A presidenta da Comissão Europeia, Ursula von der Leyen, sublinhou este sábado que a "grande maioria" das aproximadamente 70.000 pessoas que nos últimos dias cruzaram de forma irregular para Ceuta retornaram ao território marroquino, e que nenhuma delas acessou à península nem ao resto dos países da União Europeia.
Von der Leyen qualificou esta situação como uma "boa notícia" e expressou seu agradecimento às forças de segurança da Espanha e de Marrocos pelo "trabalho efetivo" realizado. Assim o apontou em uma mensagem divulgada em suas redes sociais, na qual detalha as informações atualizadas que lhe foram transmitidas pelos comissários de Assuntos Internos e Imigração, Magnus Brunner, e a responsável pelo Mediterrâneo, Dubravka Suica.
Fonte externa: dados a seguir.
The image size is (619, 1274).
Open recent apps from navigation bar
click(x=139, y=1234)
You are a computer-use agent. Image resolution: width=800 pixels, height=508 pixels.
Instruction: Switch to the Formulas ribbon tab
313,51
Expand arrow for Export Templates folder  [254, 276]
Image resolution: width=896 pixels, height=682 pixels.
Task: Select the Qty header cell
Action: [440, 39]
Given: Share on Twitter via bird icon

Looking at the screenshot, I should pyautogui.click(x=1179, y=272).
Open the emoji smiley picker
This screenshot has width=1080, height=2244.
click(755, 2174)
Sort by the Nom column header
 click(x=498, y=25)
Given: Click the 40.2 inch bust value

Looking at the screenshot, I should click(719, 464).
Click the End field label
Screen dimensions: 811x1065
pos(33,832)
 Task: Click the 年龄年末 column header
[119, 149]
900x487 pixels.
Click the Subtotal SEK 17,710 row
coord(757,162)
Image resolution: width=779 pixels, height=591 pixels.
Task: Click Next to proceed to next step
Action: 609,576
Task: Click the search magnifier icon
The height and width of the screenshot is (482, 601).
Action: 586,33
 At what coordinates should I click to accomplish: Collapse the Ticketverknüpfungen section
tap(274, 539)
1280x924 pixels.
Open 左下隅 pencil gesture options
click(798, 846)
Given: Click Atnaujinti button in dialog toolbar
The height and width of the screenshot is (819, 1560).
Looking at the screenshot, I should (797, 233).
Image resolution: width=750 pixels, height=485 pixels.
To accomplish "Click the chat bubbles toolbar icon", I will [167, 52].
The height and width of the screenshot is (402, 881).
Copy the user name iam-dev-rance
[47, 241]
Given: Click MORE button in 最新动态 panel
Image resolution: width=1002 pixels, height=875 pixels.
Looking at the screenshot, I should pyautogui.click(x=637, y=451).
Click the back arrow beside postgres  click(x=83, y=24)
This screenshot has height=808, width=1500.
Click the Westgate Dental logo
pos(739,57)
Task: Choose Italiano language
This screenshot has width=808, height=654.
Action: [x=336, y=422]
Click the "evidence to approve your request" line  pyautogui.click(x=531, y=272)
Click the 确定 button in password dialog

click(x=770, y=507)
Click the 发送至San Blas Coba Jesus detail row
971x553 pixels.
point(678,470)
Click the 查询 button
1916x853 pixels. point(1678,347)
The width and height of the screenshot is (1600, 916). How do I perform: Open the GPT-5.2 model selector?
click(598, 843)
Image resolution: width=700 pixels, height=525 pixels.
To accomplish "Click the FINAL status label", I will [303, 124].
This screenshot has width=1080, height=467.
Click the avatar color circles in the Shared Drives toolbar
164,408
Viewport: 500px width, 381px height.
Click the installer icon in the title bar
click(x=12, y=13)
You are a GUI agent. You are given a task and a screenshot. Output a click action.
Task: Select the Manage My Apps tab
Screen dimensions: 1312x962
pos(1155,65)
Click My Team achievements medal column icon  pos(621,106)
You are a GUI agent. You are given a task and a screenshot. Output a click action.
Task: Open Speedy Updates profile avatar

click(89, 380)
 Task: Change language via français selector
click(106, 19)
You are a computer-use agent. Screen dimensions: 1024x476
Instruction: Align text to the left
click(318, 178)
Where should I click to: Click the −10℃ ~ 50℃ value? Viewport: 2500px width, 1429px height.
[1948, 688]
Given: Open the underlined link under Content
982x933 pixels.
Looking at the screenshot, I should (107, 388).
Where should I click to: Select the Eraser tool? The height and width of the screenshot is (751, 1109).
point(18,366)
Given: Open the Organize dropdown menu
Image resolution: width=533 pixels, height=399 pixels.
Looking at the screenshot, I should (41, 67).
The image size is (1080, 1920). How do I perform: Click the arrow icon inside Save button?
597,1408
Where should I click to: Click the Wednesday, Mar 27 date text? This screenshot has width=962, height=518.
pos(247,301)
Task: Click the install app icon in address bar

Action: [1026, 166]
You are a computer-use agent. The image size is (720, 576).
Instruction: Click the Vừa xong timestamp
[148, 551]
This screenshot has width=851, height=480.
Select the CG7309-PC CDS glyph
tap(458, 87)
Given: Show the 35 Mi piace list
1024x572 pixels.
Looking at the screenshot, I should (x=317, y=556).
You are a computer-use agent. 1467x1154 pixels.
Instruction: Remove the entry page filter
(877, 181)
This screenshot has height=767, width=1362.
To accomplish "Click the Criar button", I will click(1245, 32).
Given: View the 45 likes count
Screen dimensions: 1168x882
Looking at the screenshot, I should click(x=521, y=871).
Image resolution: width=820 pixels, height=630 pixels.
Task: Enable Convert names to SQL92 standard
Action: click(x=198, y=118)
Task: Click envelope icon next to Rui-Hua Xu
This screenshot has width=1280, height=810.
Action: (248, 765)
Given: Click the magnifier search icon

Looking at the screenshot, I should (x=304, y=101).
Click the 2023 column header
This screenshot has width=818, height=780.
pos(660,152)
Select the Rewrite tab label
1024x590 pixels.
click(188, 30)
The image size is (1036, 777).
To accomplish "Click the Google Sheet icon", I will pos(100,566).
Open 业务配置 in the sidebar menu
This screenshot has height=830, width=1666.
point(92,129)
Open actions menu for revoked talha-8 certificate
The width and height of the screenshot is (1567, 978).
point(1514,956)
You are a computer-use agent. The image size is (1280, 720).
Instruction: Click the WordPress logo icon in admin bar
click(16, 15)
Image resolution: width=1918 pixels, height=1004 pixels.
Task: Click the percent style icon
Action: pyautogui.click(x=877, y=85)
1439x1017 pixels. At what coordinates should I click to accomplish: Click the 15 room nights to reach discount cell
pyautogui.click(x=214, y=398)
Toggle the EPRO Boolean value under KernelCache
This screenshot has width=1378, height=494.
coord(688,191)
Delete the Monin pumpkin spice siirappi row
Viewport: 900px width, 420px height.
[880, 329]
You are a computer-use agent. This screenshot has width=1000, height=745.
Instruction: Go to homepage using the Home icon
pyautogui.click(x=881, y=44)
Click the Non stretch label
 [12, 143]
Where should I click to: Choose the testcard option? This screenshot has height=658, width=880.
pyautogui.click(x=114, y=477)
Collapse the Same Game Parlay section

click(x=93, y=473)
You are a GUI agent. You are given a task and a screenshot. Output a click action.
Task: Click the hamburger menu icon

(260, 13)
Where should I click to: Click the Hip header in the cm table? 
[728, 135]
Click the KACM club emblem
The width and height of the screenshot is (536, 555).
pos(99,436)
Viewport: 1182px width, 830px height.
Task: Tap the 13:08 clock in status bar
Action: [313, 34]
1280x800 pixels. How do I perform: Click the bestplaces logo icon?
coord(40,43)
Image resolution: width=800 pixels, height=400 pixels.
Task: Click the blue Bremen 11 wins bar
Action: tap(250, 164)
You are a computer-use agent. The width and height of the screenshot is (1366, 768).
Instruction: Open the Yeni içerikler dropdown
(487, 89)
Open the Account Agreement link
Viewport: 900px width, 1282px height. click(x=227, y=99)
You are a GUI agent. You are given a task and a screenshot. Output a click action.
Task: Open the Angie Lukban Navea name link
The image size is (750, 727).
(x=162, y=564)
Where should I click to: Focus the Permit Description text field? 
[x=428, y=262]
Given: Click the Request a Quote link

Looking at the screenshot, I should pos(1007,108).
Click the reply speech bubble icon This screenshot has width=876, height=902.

Em seu comunicado, a chefe do Executivo comunitário ressaltou que "nenhuma pessoa chegou à Espanha peninsular ou ao resto da UE. Isso demonstra por que o controle de nossas fronteiras europeias é tão importante. Temos um sistema sólido em vigor. Mas precisa ser fortalecido ainda mais".
A partir desses fatos, Von der Leyen insistiu na importância de vigiar "cada ponto de entrada crítico e manter uma estreita coordenação entre todas as autoridades", ao mesmo tempo que apontou que do que ocorreu nos últimos dois dias podem ser extraídas "lições aprendidas para melhorar" a "resiliência europeia".
A presidenta da Comissão também lembrou que "a Comissão ofereceu apoio à Espanha desde o primeiro momento" e confirmou que se juntará à videoconferência proposta por vários líderes europeus para analisar o que aconteceu. Nesse contexto, reiterou que "combater a migração ilegal requer solidariedade e uma resposta europeia unida".